By Janet Firshein
WNET Thirteen~ For much of his teenage life, Joe was addicted to drugs and alcohol. Joe, now 19, is a recovered addict who counsels other teens. He knows, he says, that he can't stop someone from using drugs or alcohol, but he hopes his own story can "sort of nudge them into a different direction and explain there's a different way of life." Nobody in his peer group did that for Joe, he says; things might have been different if someone had.
When he was 17, Joe moved with his family to Miami, where getting drugs was a lot easier than in Chile. "Over here, I kind of discovered that you could sort of order stuff like pizza." Joe said he just would get a bunch of beeper numbers and beep suppliers when he needed drugs.
One of the first friends he made when he first moved to Miami was another teenager who lived down the street and sold marijuana. "He didn't even know me. He just knocked on my door, and he introduced himself, and he offered to smoke me out." Joe says they became great friends, and he began to use marijuana heavily. Eventually, he moved on to other drugs, including LSD and cocaine.

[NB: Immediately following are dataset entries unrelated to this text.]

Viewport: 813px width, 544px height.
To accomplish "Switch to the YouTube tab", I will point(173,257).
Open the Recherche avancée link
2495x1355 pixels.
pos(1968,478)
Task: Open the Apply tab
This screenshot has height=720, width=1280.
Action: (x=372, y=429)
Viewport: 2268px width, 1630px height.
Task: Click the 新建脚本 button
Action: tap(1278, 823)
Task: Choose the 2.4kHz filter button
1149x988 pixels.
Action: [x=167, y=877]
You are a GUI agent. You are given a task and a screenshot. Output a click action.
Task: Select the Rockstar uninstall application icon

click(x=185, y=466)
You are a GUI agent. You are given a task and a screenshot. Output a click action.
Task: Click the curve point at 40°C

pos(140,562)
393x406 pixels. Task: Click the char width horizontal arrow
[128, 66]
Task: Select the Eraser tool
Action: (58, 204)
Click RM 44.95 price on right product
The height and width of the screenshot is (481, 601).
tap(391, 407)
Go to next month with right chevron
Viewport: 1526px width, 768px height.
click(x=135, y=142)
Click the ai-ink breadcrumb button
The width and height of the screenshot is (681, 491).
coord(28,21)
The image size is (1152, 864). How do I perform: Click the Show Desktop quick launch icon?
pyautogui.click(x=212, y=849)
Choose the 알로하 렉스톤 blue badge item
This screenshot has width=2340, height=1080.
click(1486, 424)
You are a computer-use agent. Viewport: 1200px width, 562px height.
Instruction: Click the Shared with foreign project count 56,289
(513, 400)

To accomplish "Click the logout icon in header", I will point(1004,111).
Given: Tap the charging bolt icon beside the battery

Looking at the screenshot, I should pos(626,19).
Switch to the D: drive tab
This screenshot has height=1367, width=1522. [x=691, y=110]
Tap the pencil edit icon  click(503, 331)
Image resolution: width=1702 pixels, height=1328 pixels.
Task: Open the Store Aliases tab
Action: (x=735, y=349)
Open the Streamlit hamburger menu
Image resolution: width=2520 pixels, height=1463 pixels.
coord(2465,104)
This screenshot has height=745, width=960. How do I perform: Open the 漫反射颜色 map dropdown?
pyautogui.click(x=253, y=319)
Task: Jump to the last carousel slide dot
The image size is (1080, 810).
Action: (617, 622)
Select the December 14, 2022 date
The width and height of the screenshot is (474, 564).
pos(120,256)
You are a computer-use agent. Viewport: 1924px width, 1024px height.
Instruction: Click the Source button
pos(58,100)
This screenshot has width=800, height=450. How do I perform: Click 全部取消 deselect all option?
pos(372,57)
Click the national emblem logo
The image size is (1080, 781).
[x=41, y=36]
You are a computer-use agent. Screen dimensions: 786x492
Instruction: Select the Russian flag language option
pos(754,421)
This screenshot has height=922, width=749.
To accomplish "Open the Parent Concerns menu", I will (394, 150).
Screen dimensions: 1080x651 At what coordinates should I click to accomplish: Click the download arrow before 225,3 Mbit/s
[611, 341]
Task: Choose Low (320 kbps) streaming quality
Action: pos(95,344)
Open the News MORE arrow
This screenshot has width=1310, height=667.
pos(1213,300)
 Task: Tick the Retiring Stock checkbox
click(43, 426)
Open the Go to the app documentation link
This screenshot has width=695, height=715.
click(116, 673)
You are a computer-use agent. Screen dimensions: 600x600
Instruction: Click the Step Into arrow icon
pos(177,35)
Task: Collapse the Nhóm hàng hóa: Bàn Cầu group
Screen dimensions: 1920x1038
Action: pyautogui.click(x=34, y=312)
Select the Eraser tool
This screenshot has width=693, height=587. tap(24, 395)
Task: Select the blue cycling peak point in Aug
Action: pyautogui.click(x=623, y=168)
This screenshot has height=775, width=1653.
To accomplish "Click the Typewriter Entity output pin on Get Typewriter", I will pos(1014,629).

Looking back, Joe says teens have a hard time avoiding drugs because they are so easy to come by and are often supplied by close friends. "In my school alone, there's so many kids that sell, you know, and a lot of time they're friends of yours." Joe says the stereotypical drug pusher whom kids are warned about is the exception. "I used to have this preconceived notion that somebody who sold drugs was, like, some filthy, grungy guy in a parka . . . but some of my first exposure to drugs was [through] close friends, sometimes even immediate family." Joe says it's a mistake for a lot of anti-drug campaigns geared to teens to portray drug dealers as looking like demons. "I think it's a little exaggerated . . . a lot of the kids that I did a lot of the heavy drugs with were just as regular and probably a lot more pleasing to a general crowd to look at than I was."
Ignoring the Problem
When Joe's cocaine use got out of hand, his girlfriend, Amy, became worried. She tried to confront him in a letter, which he dismissed and tossed in one of the many piles of papers in his room. Joe didn't think he had a problem. "I thought cocaine was the most glamorous thing on the face of the planet, even though I was doing it in some rundown, cockroach-filled apartments with some guy who was just living off nothing."
Amy surreptitiously showed the note to Joe's mother, and his parents talked him into visiting a hospital. They admit that they tricked him into the trip by telling him that it would be only for a brief checkup. Once he was at the hospital, they had him kept in the detoxification unit. After several days in the hospital undergoing detox, Joe was sent to an adolescent treatment program. Although he's forgiven his parents, at the time, he says, he was extremely angry at them for taking him away from his "lifeline." "I couldn't imagine a world without drugs. . . . The way I saw it, I got a lot more out of a movie if I was on acid or drunk. I got a lot more out of everything. To me, drugs were like the spice of life. There was nothing else." Joe says he resented his parents for admitting him to a treatment center and, when he returned home, lashed out at them routinely. "I was just flipping out on a daily basis. . . . I just blamed my parents for all the wrongs in the world."